Sneads- Nine months ago Teddy Jeter (15) texted his mother Liesha asking if he could ride home from school with his friend, Bo McClamma then go to the Sneads High School volley ball game.
"We had just decided ourselves we were not going to let him go unless we knew exactly where he was going and how long it would take for him to get there" Liesha explained.
But McClamma lived less than a mile from the Jeter's home - and from McClamma's to Sneads High was also under a mile. They decided to let him go, and instructed Teddy to only go from Bo's to the game and back home.
"This was the very first time we had let him go with anyone other than an adult in a vehicle" Liesha said. "The very first time."
But at some point, the boy's plans changed, unbeknownst to their parents. From what they have been able to piece together, Liesha said, "They were going to go get a friend give him the ride and come back. And I'm sure my son didn't think it as a big deal. But somewhere along the way they swapped drivers, which we don't know why of course because they're not here to tell us."
Teddy lost control of the car and hit a tree on Sand Ridge Church Road. Teddy, Bo McClamma and Brandon Hobbs never made it home.
Three lives lost too soon, and three families forever changed. But as Teddy's sister Emma (10) showed us, something may never change- like her big brothers room.

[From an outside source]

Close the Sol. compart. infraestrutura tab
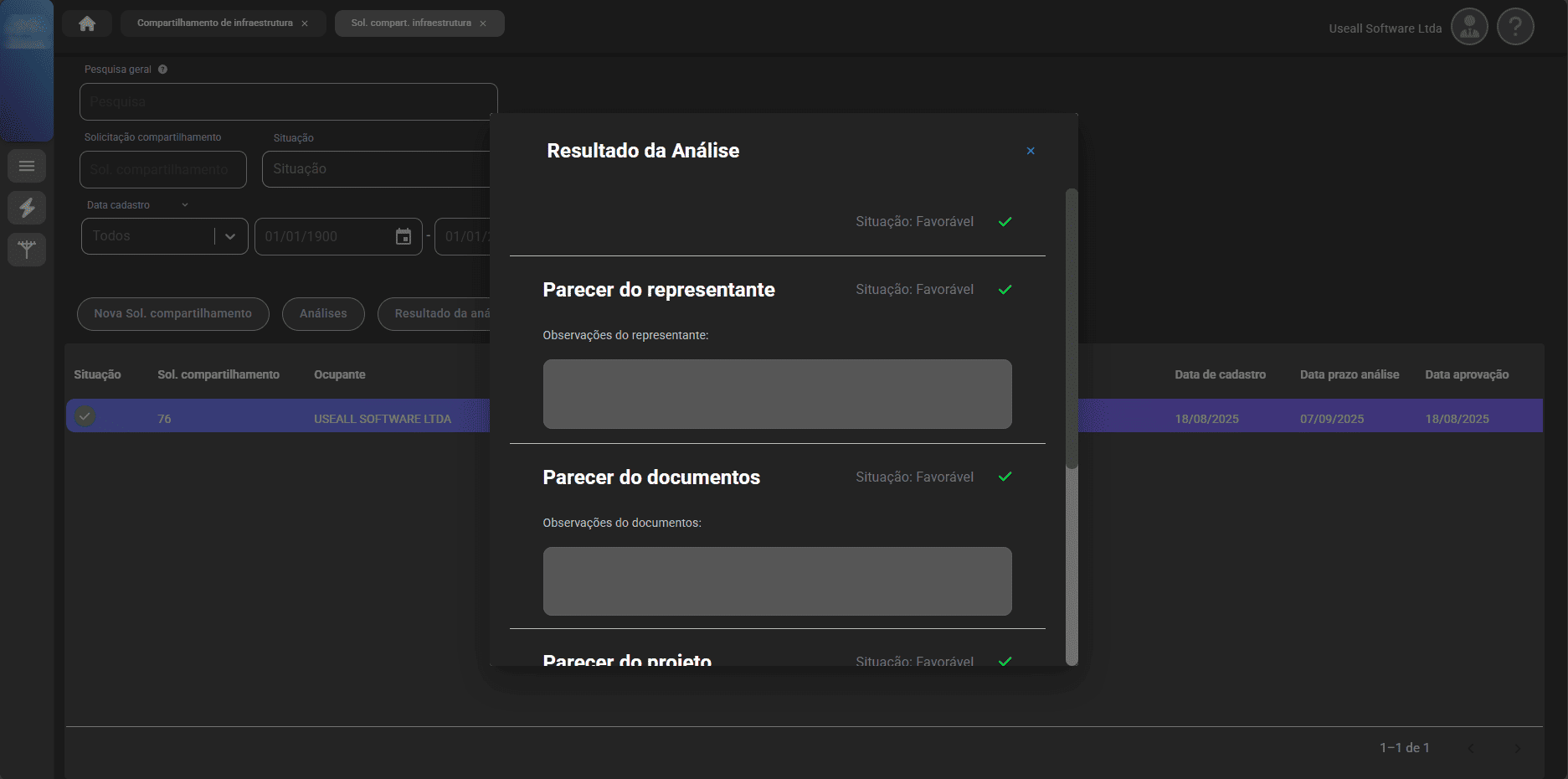Viewport: 1568px width, 779px height. (483, 23)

"This is where he kicked off his socks, right there" she said pointing to a pair of black socks under his computer desk. "And this is his chair and this is his remote."
His room has remained just as it was the last day of his life. His parents, looking at all of the things 16 year old boys love, video games, football- said they though Florida should take a lesson from the majority of states in the nation and pass some a passenger restriction law for teenage drivers.
Florida is one of only three states in the country that allows 16 year old drivers to have non-adult passengers in the vehicle.
The Jeters are working to change that."We just feel if, that law had been in place he would not have gone and it would have been a different outcome" Liesha said.
"We didn't realize the statistics- that teens were eight times more likely to die in a car crash with passengers under the age of 18" Teddy's father, Teddy Sr. added.
The family has begun a quest to change the law and Emma even took it one step further.
"Emma" she read, "thank you for your note on passenger restriction laws. My prayers are with you for the loss of your brother and his friends. Rick."
On a recent field trip to the state capital, Emma gave a hand written letter to first lady, Ann Scott who shared the note with her husband, Governor, Rick Scott.
"He didn't make up his mind about [the law]" she said, but [my parents] were proud of me."
But the Jeters have not been the only ones lobbing law makers. A high school friend of Teddy's, Junior, Jenna Poole was one of 300 girls selected to join Girls State. For eight days she'll sit in on legislative sessions - and propose a bill of her own.
"It's something that has touched her and shes very passionate about it. She's supposed to take the information we have and write her own bill in order to at least get it out on the floor and get it talked about in the capital. Hopefully it will help" Liesha said.
Teddy told us, "The bills through Girls State actually do become law"- "Every once in a while" Liesha added, "yes, they have had bills in the past become law."
The Jeters met with Representative Marty Coley who said she too would try to bring legislative attention to the cause.
Though nothing can bring the three boys back or take away the pain their absence left- the family hopes moving forward in their honor will help save other lives.